Bug 1105476 (CVE-2017-15139)

Summary: VUL-0: CVE-2017-15139: openstack-cinder: Data retained after deletion of a ScaleIO volume
Product: [Novell Products] SUSE Security Incidents Reporter: Alexander Bergmann <abergmann>
Component: IncidentsAssignee: Security Team bot <security-team>
Status: RESOLVED FIXED QA Contact: Security Team bot <security-team>
Severity: Normal    
Priority: P3 - Medium CC: atoptsoglou, cthompson, kberger, nkrinner, rsalevsky, smash_bz
Version: unspecified   
Target Milestone: ---   
Hardware: Other   
OS: Other   
URL: https://smash.suse.de/issue/213121/
Whiteboard: CVSSv2:NVD:CVE-2017-15139:5.0:(AV:N/AC:L/Au:N/C:P/I:N/A:N) CVSSv3:NVD:CVE-2017-15139:7.5:(AV:N/AC:L/PR:N/UI:N/S:U/C:H/I:N/A:N) CVSSv3:RedHat:CVE-2017-15139:4.8:(AV:N/AC:H/PR:L/UI:R/S:U/C:H/I:N/A:N) CVSSv3:SUSE:CVE-2017-15139:5.1:(AV:L/AC:H/PR:N/UI:N/S:U/C:H/I:N/A:N)
Found By: Security Response Team Services Priority:
Business Priority: Blocker: ---
Marketing QA Status: --- IT Deployment: ---

Description Alexander Bergmann 2018-08-21 10:17:24 UTC 
rh#1599899

Summary
Certain storage volume configurations allow newly created volumes to contain previous data. This could lead to leakage of sensitive information between tenants.
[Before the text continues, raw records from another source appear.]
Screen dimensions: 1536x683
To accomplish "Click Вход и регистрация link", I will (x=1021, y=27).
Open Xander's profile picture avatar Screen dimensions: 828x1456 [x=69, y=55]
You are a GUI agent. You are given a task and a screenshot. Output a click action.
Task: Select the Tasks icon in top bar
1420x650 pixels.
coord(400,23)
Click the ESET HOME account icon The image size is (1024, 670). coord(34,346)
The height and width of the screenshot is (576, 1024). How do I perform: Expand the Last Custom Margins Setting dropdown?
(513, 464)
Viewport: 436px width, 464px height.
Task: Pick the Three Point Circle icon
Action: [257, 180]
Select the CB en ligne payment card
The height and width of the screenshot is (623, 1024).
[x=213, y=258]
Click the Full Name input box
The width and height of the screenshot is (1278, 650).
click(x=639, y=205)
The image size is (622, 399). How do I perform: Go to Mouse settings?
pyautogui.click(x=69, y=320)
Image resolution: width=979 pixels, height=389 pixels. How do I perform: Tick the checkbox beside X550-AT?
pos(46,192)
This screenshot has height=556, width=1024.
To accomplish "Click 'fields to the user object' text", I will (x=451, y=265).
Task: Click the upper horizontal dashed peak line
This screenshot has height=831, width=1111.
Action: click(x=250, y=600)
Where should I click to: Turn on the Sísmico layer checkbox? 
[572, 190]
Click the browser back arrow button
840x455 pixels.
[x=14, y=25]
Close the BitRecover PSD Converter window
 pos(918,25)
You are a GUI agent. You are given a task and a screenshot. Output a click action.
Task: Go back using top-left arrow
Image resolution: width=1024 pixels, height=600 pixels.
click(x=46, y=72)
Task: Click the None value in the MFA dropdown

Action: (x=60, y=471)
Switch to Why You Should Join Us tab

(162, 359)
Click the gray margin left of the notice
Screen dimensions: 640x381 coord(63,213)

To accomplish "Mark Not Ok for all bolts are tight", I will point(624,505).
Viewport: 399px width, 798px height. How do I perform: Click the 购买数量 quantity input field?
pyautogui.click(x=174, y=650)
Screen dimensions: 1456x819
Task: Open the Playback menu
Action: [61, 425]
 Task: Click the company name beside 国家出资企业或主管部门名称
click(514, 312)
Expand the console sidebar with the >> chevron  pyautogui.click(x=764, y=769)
Affected Services / Software
Cinder releases up to and including Queens with ScaleIO volumes using thin volumes and zero padding.

External references:

https://wiki.openstack.org/wiki/OSSN/OSSN-0084

Upstream bug:

https://bugs.launchpad.net/ossn/+bug/1699573

References:
https://bugzilla.redhat.com/show_bug.cgi?id=1599899
http://web.nvd.nist.gov/view/vuln/detail?vulnId=CVE-2017-15139
http://cve.mitre.org/cgi-bin/cvename.cgi?name=CVE-2017-15139
Comment 2 Keith Berger 2018-09-05 14:07:05 UTC 
upstream bug not merged yet

https://review.openstack.org/#/c/596879/

once this is done it can hopefully be backported down
Comment 3 Keith Berger 2018-09-12 16:42:05 UTC 
merged in master, waiting on pike. Then i need to see if they will accept ocata and newton.
Comment 4 Rick Salevsky 2018-10-11 13:13:07 UTC 
@Keith: Any progress on this?
Comment 5 Keith Berger 2018-10-11 13:39:52 UTC 
Rick,

Pike and Newton are done. Do we need Mitaka as well? That is where I am blocked currently.
Comment 6 Rick Salevsky 2018-10-11 15:59:35 UTC 
@Keith: We don't have a Mitaka based product so from my perspective this is not required.
Comment 7 Keith Berger 2018-10-11 21:21:23 UTC 
Rick,

What about HOS4? Is that something we need to address
Comment 8 Rick Salevsky 2018-11-19 10:17:37 UTC 
@Keith: Can you add the patch to https://build.opensuse.org/package/show/Cloud:OpenStack:Newton:Staging/openstack-cinder ? 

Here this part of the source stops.